■ **Problem to solve**:
Nothing past the line containing "Braftovi – 75mg 42 Cápsulas Duras (417, 1476)" belongs in the output. Copy exactly every line of the data below from the first up to and including it.
### Data supplied
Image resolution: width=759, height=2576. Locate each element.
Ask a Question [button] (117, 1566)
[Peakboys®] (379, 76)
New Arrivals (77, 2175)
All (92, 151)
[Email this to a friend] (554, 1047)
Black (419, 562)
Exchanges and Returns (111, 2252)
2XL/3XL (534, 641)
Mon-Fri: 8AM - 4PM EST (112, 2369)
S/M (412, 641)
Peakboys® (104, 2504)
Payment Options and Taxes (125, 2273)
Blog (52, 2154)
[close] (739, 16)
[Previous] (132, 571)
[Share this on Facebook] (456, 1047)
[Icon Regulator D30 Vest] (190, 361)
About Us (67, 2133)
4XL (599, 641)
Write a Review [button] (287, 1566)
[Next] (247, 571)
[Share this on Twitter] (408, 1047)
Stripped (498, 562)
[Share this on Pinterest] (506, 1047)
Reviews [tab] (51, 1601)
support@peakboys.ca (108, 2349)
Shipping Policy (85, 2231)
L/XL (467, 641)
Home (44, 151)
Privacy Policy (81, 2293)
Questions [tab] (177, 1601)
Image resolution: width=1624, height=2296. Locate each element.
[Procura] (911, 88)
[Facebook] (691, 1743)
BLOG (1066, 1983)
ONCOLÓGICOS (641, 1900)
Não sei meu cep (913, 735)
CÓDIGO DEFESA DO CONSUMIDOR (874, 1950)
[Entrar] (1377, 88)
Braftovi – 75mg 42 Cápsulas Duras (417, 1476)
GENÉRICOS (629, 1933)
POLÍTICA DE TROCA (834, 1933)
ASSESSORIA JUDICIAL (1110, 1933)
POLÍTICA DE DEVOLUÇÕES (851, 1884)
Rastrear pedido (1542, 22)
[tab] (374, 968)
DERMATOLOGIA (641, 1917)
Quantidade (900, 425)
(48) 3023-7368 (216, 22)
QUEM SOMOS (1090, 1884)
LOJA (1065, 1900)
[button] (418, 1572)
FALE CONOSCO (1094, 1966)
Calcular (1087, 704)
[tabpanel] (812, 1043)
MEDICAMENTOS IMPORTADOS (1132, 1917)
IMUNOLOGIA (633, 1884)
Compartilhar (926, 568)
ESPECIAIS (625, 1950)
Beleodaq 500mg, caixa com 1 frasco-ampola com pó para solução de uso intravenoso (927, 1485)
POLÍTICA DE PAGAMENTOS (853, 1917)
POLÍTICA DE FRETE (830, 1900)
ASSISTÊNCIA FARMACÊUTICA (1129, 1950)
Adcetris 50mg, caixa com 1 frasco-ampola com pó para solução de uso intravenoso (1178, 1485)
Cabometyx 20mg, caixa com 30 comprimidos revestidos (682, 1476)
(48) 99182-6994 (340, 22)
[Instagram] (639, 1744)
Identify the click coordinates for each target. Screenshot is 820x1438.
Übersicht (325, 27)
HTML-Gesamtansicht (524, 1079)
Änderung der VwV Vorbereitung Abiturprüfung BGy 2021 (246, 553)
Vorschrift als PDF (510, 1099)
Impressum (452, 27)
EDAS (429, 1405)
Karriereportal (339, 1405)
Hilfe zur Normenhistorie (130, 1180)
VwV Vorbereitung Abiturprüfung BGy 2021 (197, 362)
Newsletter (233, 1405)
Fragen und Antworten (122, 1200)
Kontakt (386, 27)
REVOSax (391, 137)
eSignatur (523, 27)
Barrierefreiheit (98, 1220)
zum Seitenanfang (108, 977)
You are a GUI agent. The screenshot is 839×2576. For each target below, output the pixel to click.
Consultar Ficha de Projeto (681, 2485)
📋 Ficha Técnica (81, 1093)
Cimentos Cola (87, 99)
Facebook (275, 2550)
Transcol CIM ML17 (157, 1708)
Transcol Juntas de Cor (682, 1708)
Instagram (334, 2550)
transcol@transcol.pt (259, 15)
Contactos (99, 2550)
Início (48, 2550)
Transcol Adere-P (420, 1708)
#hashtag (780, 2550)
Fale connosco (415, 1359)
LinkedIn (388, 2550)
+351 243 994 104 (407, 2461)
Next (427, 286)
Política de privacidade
######
■ **Solution to this problem**:
Image resolution: width=759, height=2576. Locate each element.
Ask a Question [button] (117, 1566)
[Peakboys®] (379, 76)
New Arrivals (77, 2175)
All (92, 151)
[Email this to a friend] (554, 1047)
Black (419, 562)
Exchanges and Returns (111, 2252)
2XL/3XL (534, 641)
Mon-Fri: 8AM - 4PM EST (112, 2369)
S/M (412, 641)
Peakboys® (104, 2504)
Payment Options and Taxes (125, 2273)
Blog (52, 2154)
[close] (739, 16)
[Previous] (132, 571)
[Share this on Facebook] (456, 1047)
[Icon Regulator D30 Vest] (190, 361)
About Us (67, 2133)
4XL (599, 641)
Write a Review [button] (287, 1566)
[Next] (247, 571)
[Share this on Twitter] (408, 1047)
Stripped (498, 562)
[Share this on Pinterest] (506, 1047)
Reviews [tab] (51, 1601)
support@peakboys.ca (108, 2349)
Shipping Policy (85, 2231)
L/XL (467, 641)
Home (44, 151)
Privacy Policy (81, 2293)
Questions [tab] (177, 1601)
Image resolution: width=1624, height=2296. Locate each element.
[Procura] (911, 88)
[Facebook] (691, 1743)
BLOG (1066, 1983)
ONCOLÓGICOS (641, 1900)
Não sei meu cep (913, 735)
CÓDIGO DEFESA DO CONSUMIDOR (874, 1950)
[Entrar] (1377, 88)
Braftovi – 75mg 42 Cápsulas Duras (417, 1476)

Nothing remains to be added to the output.